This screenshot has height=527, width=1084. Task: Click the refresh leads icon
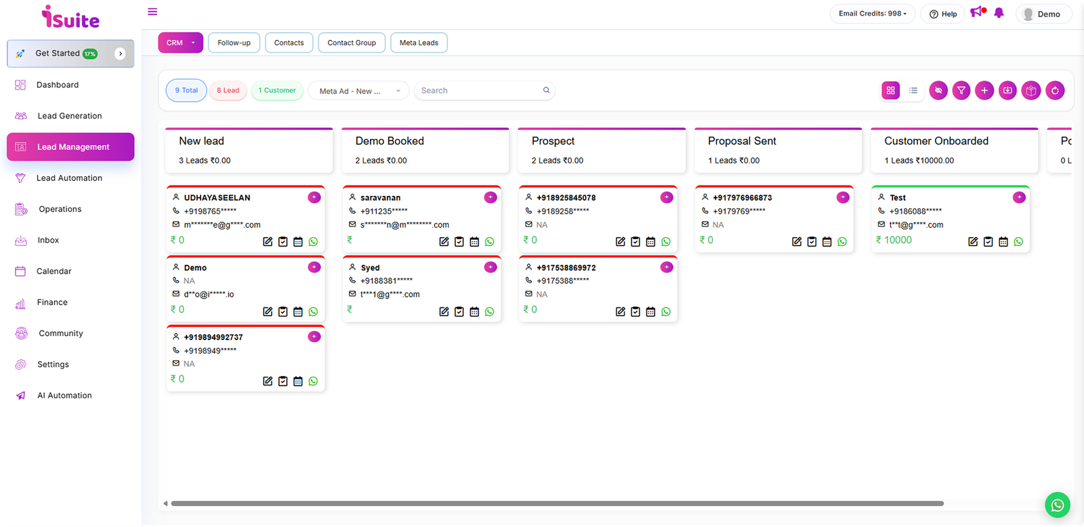(x=1055, y=90)
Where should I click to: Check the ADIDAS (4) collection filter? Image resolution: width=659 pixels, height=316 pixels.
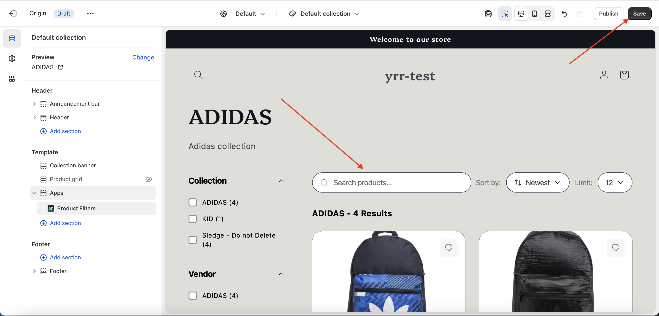pyautogui.click(x=193, y=202)
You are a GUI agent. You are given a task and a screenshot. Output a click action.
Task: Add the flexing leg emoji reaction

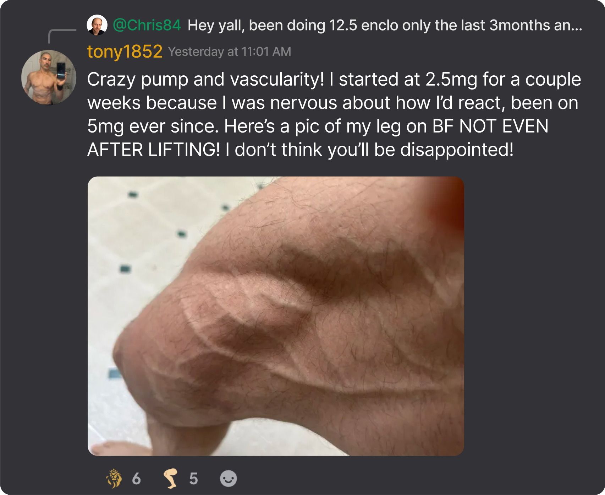click(171, 479)
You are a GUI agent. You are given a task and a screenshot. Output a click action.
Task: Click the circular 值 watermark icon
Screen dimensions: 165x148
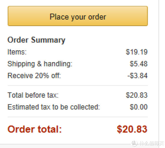134,143
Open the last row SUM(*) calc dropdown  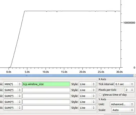click(x=13, y=108)
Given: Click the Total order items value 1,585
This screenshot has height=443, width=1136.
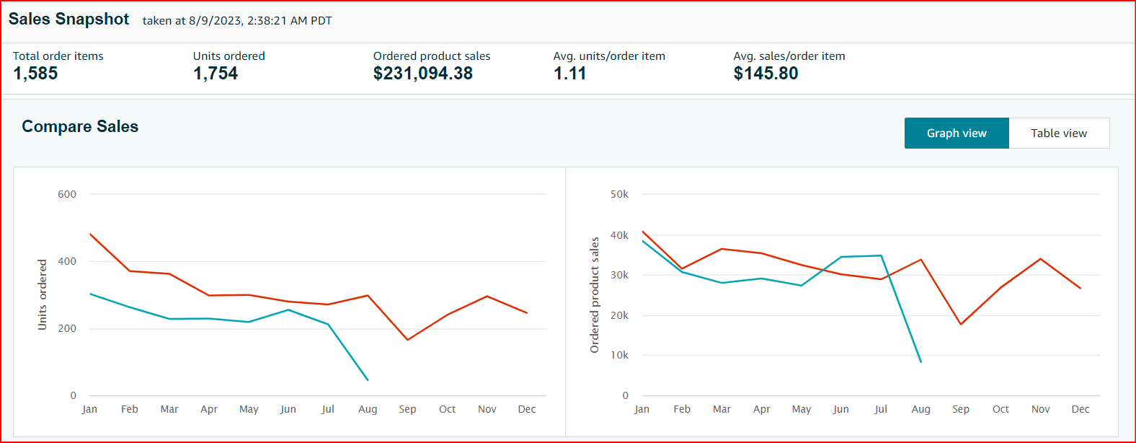Looking at the screenshot, I should tap(35, 74).
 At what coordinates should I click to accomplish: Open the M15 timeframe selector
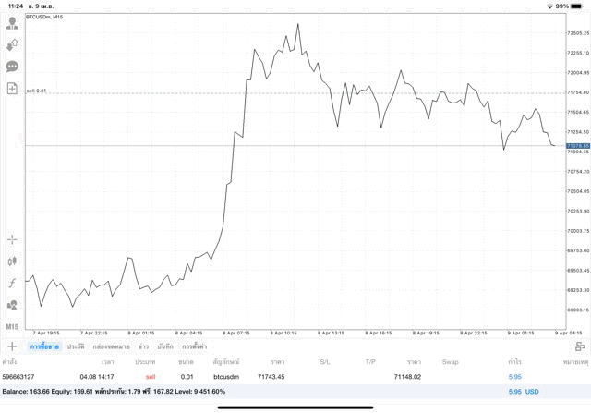pyautogui.click(x=12, y=327)
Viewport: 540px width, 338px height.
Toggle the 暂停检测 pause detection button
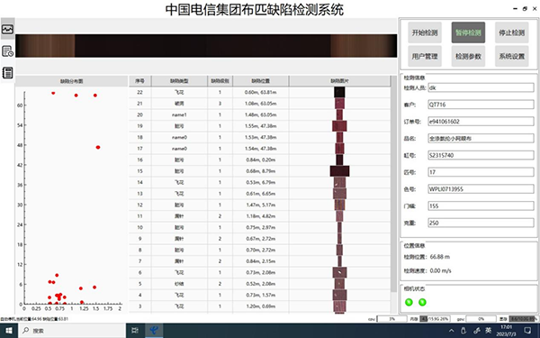[x=468, y=32]
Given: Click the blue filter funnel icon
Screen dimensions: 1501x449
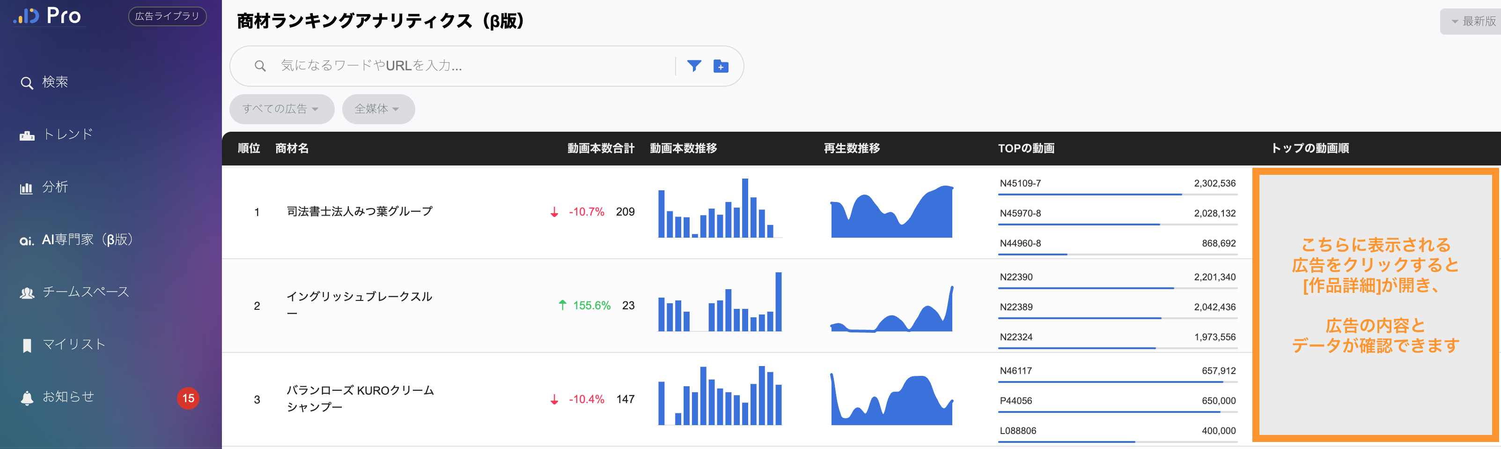Looking at the screenshot, I should [x=693, y=66].
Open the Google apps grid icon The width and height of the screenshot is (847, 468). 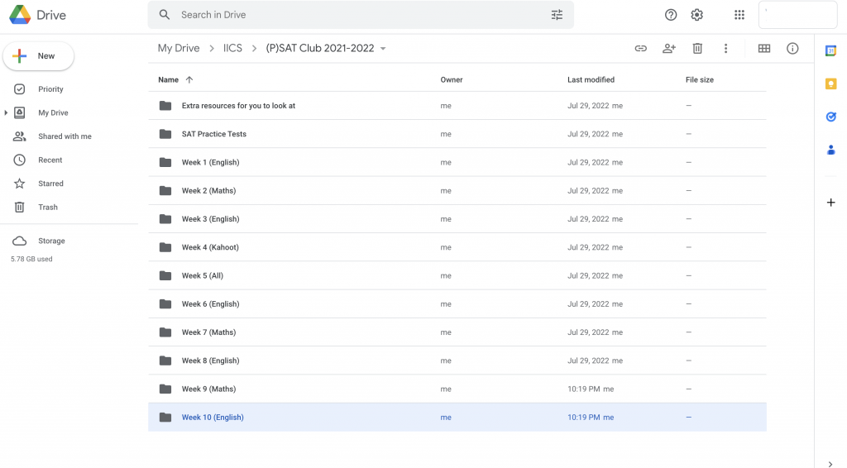pos(739,15)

━━━

**TASK BRIEF:** Give back the exact lines above, running from the one that has "At what coordinates" through the one that has "Given: Click the blue filter funnel icon", with nothing added and no pictures.

**SOLVED EXERCISE:**
 At what coordinates should I click to accomplish: Open the M15 timeframe selector
pyautogui.click(x=12, y=327)
Viewport: 540px width, 338px height.
Toggle the 暂停检测 pause detection button
[x=468, y=32]
Given: Click the blue filter funnel icon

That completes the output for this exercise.